Эл принялся с упорством Сизифа каждый вечер ходить к Варваре, чтобы надышаться ее грязью, ее страданиями, а Соня все больше терялась в догадках для чего она живет, и когда это все прекратится. Эл больше не касался Сони. Когда-то, когда он гордо называл себя по имени, когда верил в завтра и не боялся сегодня, Эл домогался ее, стенал по ее ласкам, но спектакль кончился после первой сцены — Соня фригидна. Она умоляла его не думать об этом, ведь ей было приятно, что он рядом с ней, что он хочет ее, а что она ничего не чувствует — это неважно, мелочь, но мысль, что он вонзается в мертвое тело, нанизывает его на свой орган с той же бесчувственностью, с какой нанизывают мясо на шампуры, сводила его с ума. Всякий раз он смотрел ей в глаза, пытался увидеть хоть проблеск наслаждения, хотя бы радости, но ничего, кроме самопожертвования там не было. С появлением Варвары Эл навсегда забыл Соню. Он мог бы поклясться, что с трудом узнал бы ее, если бы они столкнулись лицом к лицу на улице, а ведь они жили вместе, делили быт. Соня растворилась в быту и превратилась в часть интерьера. Она стала хуже кошки, она вообще не требовала никакого внимания.

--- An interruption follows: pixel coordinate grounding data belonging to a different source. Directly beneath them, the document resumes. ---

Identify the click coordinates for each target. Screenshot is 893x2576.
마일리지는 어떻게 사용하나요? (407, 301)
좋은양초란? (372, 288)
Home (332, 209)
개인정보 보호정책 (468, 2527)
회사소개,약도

«Эл слишком много пьет», — решили в порту и попросили его вон. Варвара не давалась без денег.

Эл чувствовал скорую развязку, поэтому придавался самому страшному пьянству — черному, когда человек пьет так, будто спешит на встречу с Богом. Она нашла его по воле злой судьбы: в подворотне за ней кто-то увязался и насвистывал, подстегивая ее с шага перейти на бег. Небосвод был укутан в плотное одеяло ночи. Перемигивались между собой фонари. Кто-то отвешивал сальные шуточки, и эхо разносило их по пустым улицам. Она боялась не успеть домой. Эл появился тогда, когда кто-то был на расстоянии шага, а связка ключей зацепилась за студенческий билет. Эл ударил ее пьяным угаром, а преследователя — кулаком. Она испугалась, но вдруг просияла от радости, поняв, что опасность миновала. Она обернулась к заступнику и вновь посерела — Эл выглядел хуже некуда. Она назвалась Женей и спросила, есть ли ему где переночевать? Спустя мгновение Эл хлебал куриный суп и смотрел на нелепые плакаты на стенах.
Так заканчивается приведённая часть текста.